▶ PAGE EXCERPT:
NT: He apparently believed he could bring his late wife back to life?

Alan: According to all information that we have, he still believes this. We were told by a television newsperson that Mr. Rowlette's primary wish is to help Marcia walk again so that they can walk through the neighborhood and share the blessings of the Lord with their neighbors.

NT: When did he plan to get around to restoring her to life?

Louise: Well, how would you restore an autopsied body to life?

NT: Marcia's body had been autopsied?

Louise: Yes. And I'd like to know how the health department could release a body to a cryogenics lab knowing it had been autopsied. I don't know much about cryogenics, but does Alcor [Life Extension Foundation] accept bodies that have been autopsied? They take everything out; they slice you open, remove all your major organs. You can never be made whole again.

NT: Was McCandless Research a sort of do-it-yourself cryogenics lab?

Louise: Do it yourself on an autopsied body? It's foolish. [Rowlette] was picked up by the police [after Marcia's body was found in the freezer] for [alleged] "crimes against the dead." [Actual charges never resulted.]

NT: I understand the inside of his house was kind of a mess.

Louise: Kind of a mess? One TV reporter told us the stench was so extreme that he couldn't get past the front door. It was physically uninhabitable, and we've been told that the house was about to be condemned. The freezer was in a tin shed in the backyard.

NT: Was there any attempt to disguise her body as, say, a box of frozen dinners?

Alan: I don't know about that. But they did have to thaw her body out to make sure it was her.

NT: Where is Marcia's body now?

Louise: It's still in the morgue! It's in a cold storage locker.

Alan: And it's deteriorating as we speak.

NT: What do you want to see happen?

Louise: You know, this has been such a torturous procedure. I would have been more than happy to provide a cremation and just have a quiet service and be done with it. I don't know this old guy. I don't give a crap what they do to him. Because I've been put through so much hell. I've been put off and ignored. A man in the County Attorney's Office said to me, "Well, just exactly what is it you want?"

NT: And what do you want?

▶ LISTED ENTRIES:
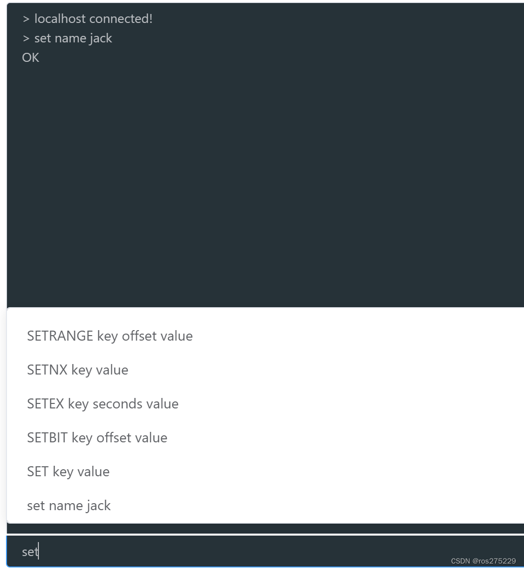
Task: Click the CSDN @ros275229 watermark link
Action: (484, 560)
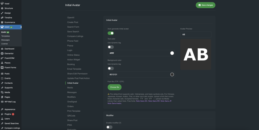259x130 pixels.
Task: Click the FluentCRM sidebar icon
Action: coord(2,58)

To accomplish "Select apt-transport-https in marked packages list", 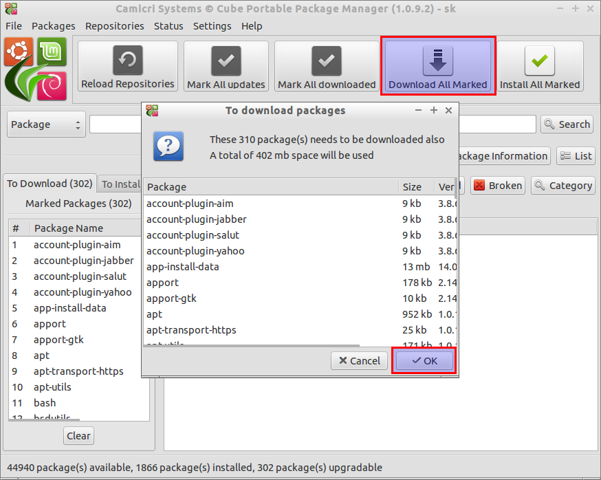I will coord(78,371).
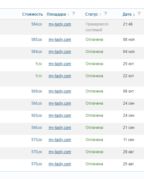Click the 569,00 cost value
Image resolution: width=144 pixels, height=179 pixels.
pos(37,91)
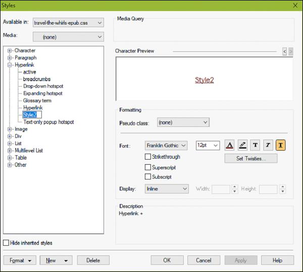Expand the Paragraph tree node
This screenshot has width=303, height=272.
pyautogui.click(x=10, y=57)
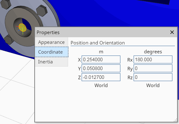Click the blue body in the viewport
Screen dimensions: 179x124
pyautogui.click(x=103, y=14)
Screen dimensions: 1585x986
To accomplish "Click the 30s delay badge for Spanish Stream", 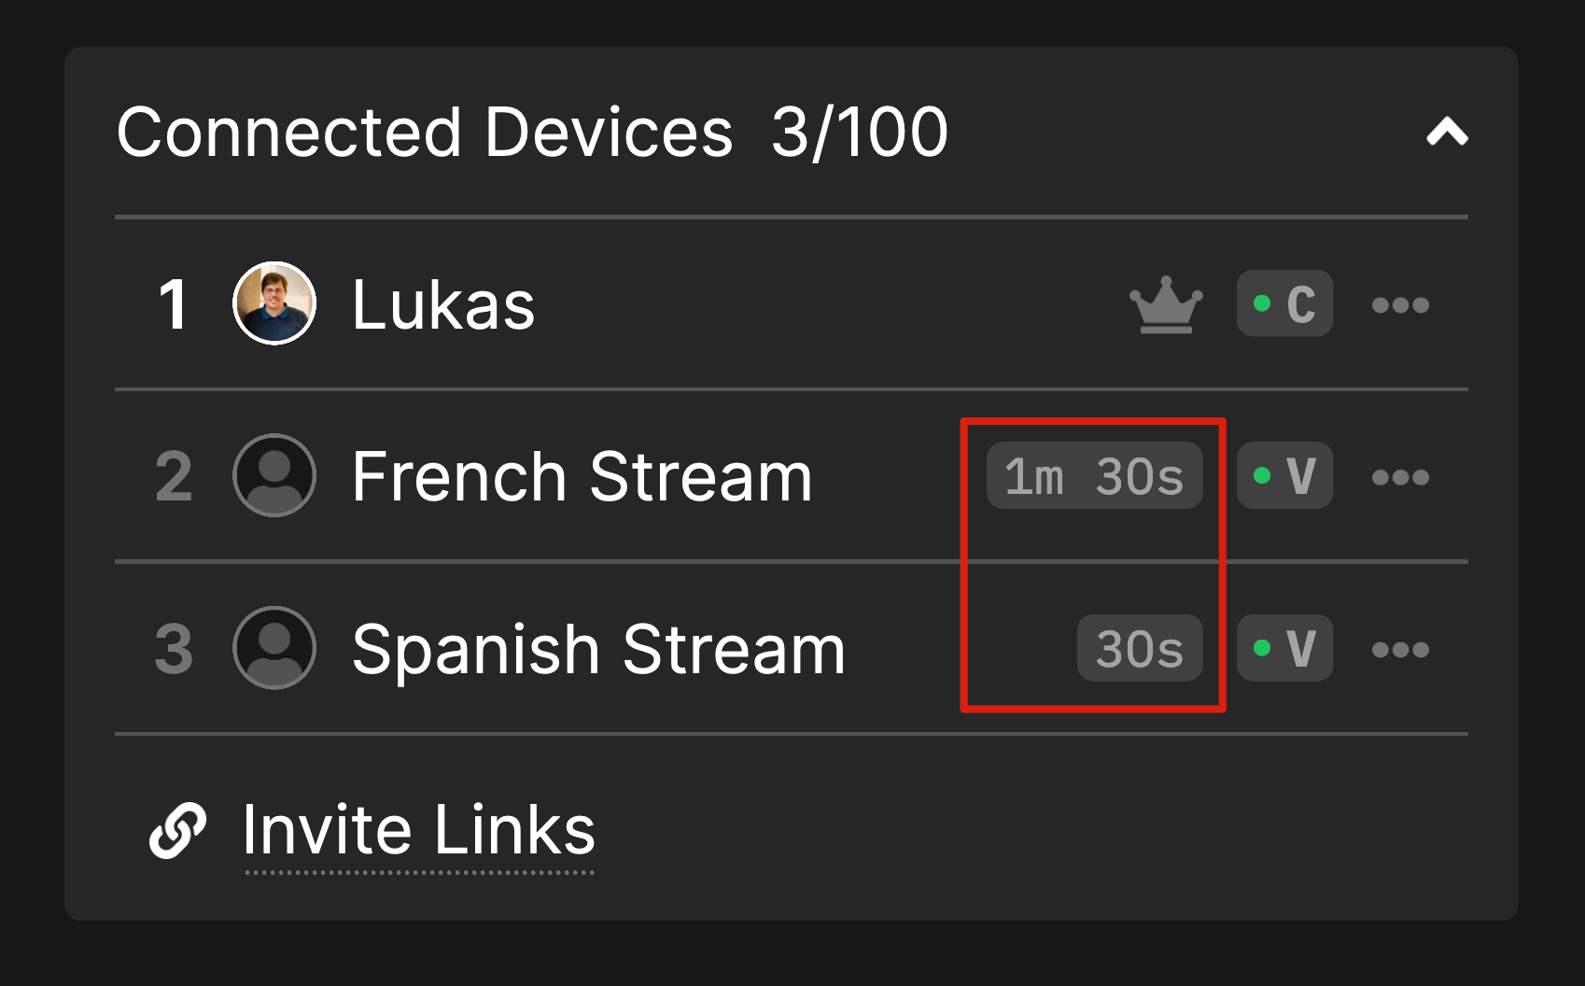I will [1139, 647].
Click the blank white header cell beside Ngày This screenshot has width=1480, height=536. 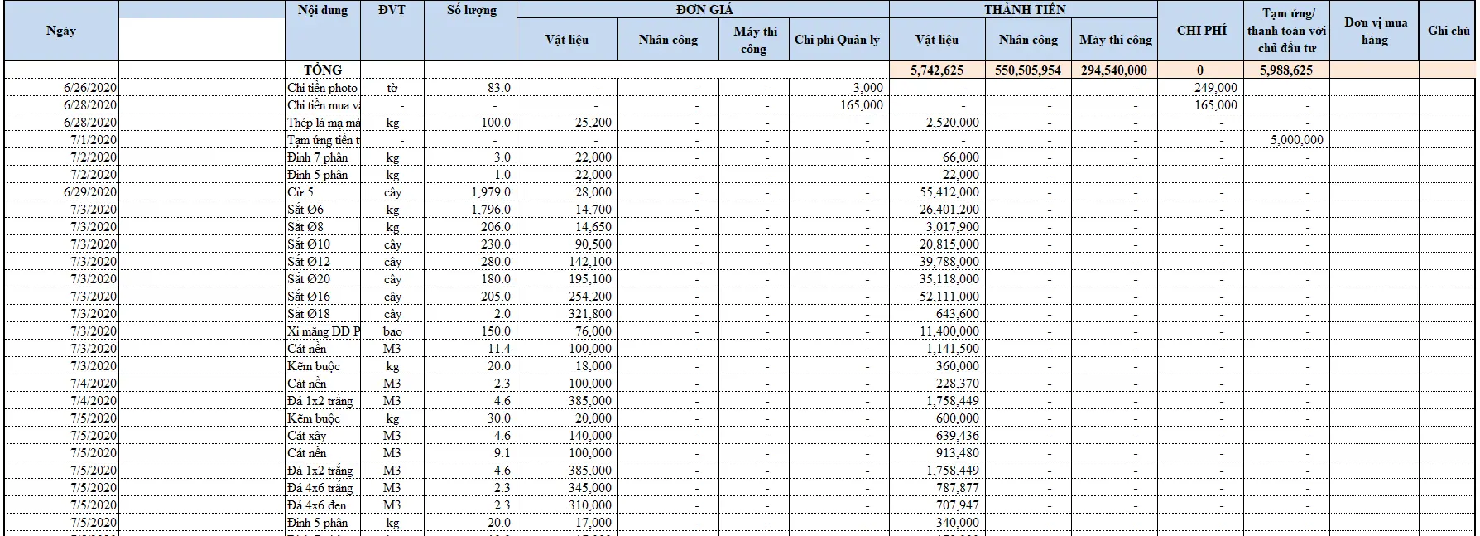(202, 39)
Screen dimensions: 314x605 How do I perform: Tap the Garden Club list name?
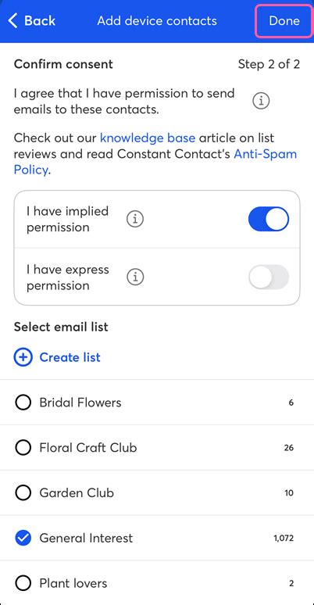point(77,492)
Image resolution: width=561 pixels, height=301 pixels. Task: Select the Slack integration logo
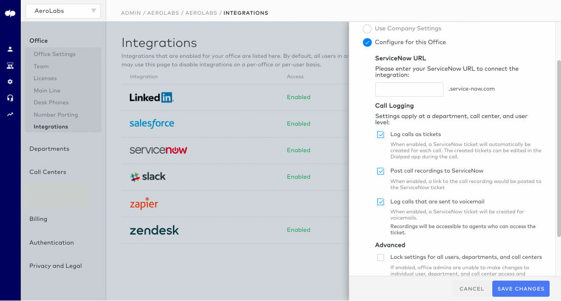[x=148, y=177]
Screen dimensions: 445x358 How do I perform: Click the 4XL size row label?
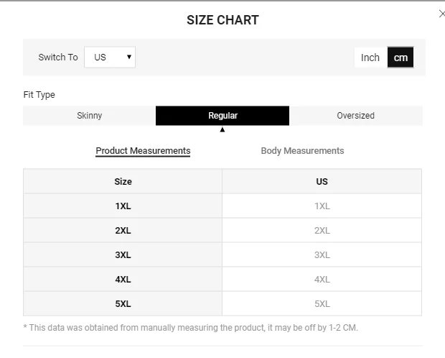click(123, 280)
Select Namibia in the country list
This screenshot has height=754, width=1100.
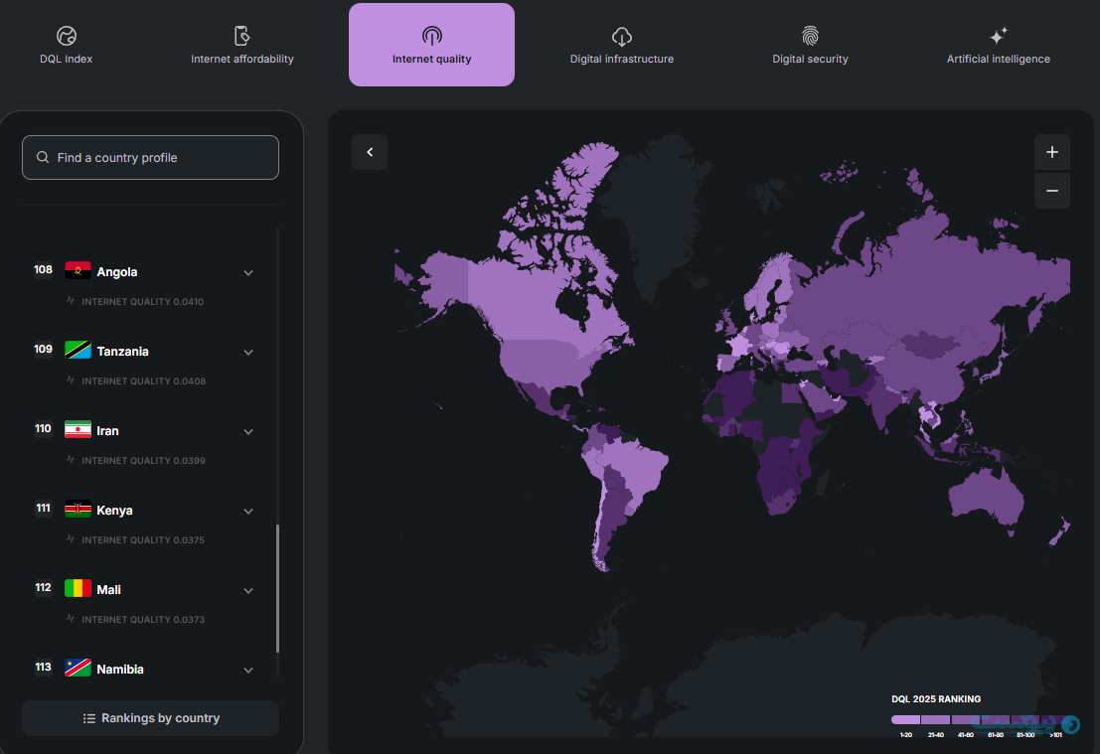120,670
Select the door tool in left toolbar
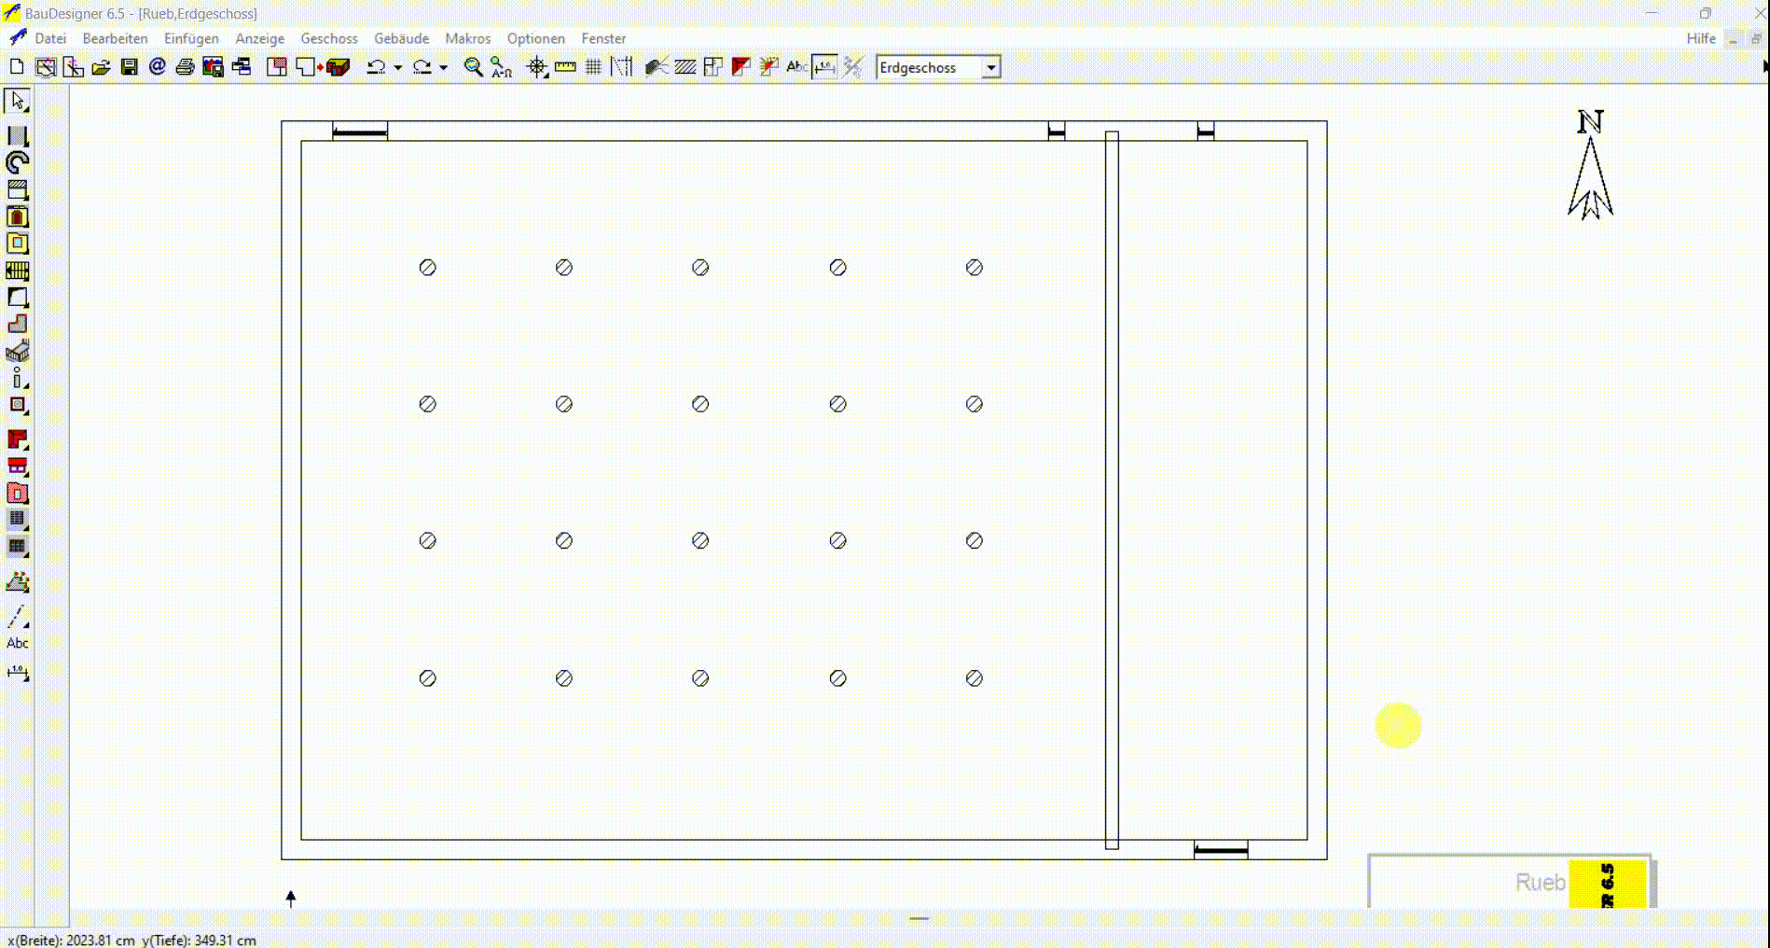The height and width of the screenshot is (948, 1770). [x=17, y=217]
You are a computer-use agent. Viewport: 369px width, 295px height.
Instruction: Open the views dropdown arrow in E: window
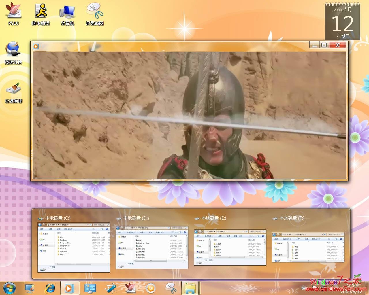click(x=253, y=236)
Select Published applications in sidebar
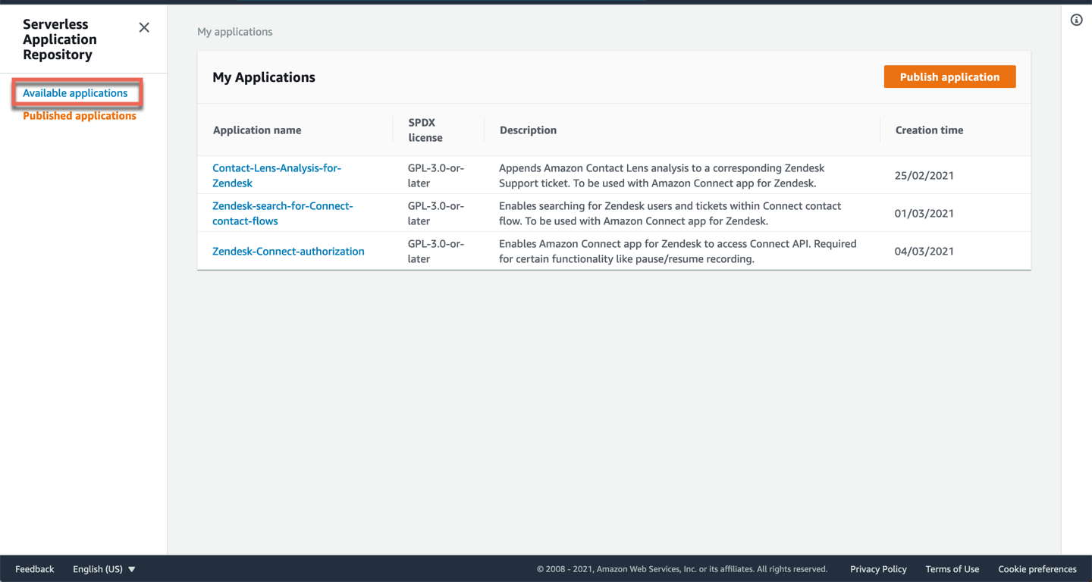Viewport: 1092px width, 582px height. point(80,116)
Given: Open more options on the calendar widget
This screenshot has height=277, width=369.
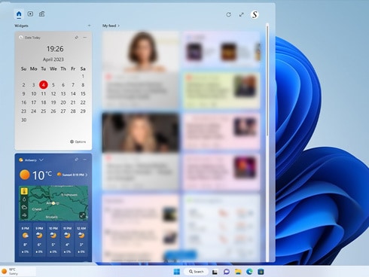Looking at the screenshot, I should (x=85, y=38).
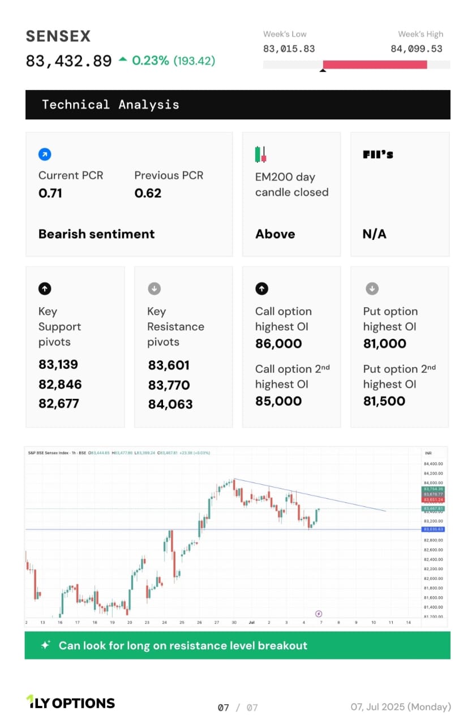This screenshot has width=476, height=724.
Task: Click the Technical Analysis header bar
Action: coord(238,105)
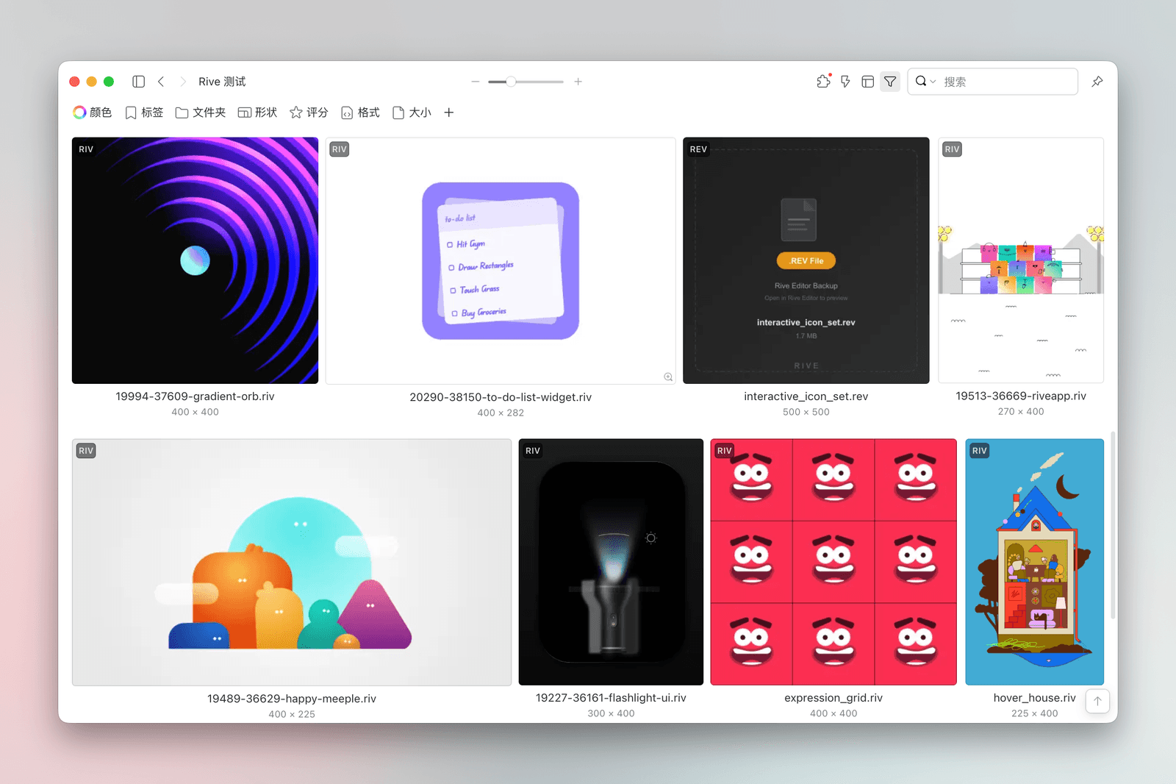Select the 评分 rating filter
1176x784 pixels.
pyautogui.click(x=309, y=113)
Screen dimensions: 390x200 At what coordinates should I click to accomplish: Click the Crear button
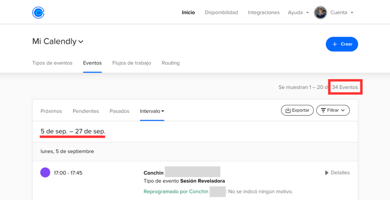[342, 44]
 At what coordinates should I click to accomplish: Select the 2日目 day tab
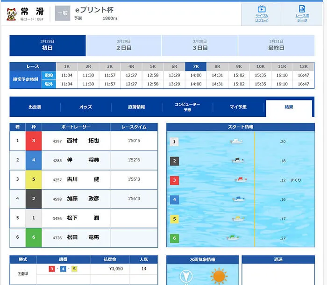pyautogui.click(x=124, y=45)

▶ TASK SET:
1. Answer these questions from the interview about Marcia's body:
(a) According to a television newsperson, what is Mr. Rowlette's primary wish?
(b) Where was the freezer kept?
(c) Where is Marcia's body now?
2. Go on with the interview about Marcia's body from the point where it stops.

▶ PER-TASK OUTPUTS:
1.
(a) Mr. Rowlette's primary wish is to help Marcia walk again so that they can walk through the neighborhood and share the blessings of the Lord with their neighbors.
(b) The freezer was in a tin shed in the backyard.
(c) Marcia's body is still in the morgue, in a cold storage locker.

2.
Louise: I've become so hardened through this whole process. We got a call from a funeral home that Mr. Rowlette had chosen. They were calling because they couldn't get in touch with him. So after all they've put us through, they're going to release the body to us so that we can pay for the service? No! I will not do it. Marcia has not been in that body since hopefully the time she first began to suffer under his roof. At this point, the body is almost inconsequential. And now they're saying we can have the body because Mr. Rowlette doesn't have any money to pay for the funeral service? Screw it!

NT: So it sounds like what happens to Marcia's body isn't all that important to you.

Alan: Her spirit and her soul have not been in that body for a long time.

Louise: I've had to detach from her body. What this has done for me has brought back memories of Marcia's illnesses and her pain and suffering. Of seeing her in that nursing home when she came down here. All we wanted was for this to be quietly, immediately taken care of. Lock up the old guy, do whatever you want to with him, but for God's sake, in the name of decency, bury her. Cremate her. Do something. Go and hold a gun to his head and say, "Do something! You're her husband!" I'd like to say I'm numb, but I'm not.

NT: What will happen to Mr. Rowlette?

Alan: The general consensus seems to be that he can't be successfully charged and prosecuted with anything. These different agencies all appear to be running for cover right now.

Louise: Not only did he keep my daughter's body in a freezer for six years, but now that it's been discovered, it's only caused us more pain.

NT: Your daughter would have been treated better if she'd been a Popsicle.

Louise: Yes, she would have. No one involved cares about Marcia. She was indigent, and her husband was a kook. "He froze her body, what the hell." That must have been their thinking. No one can take care of it, or put an end to it. And no one has considered my feelings for one single second.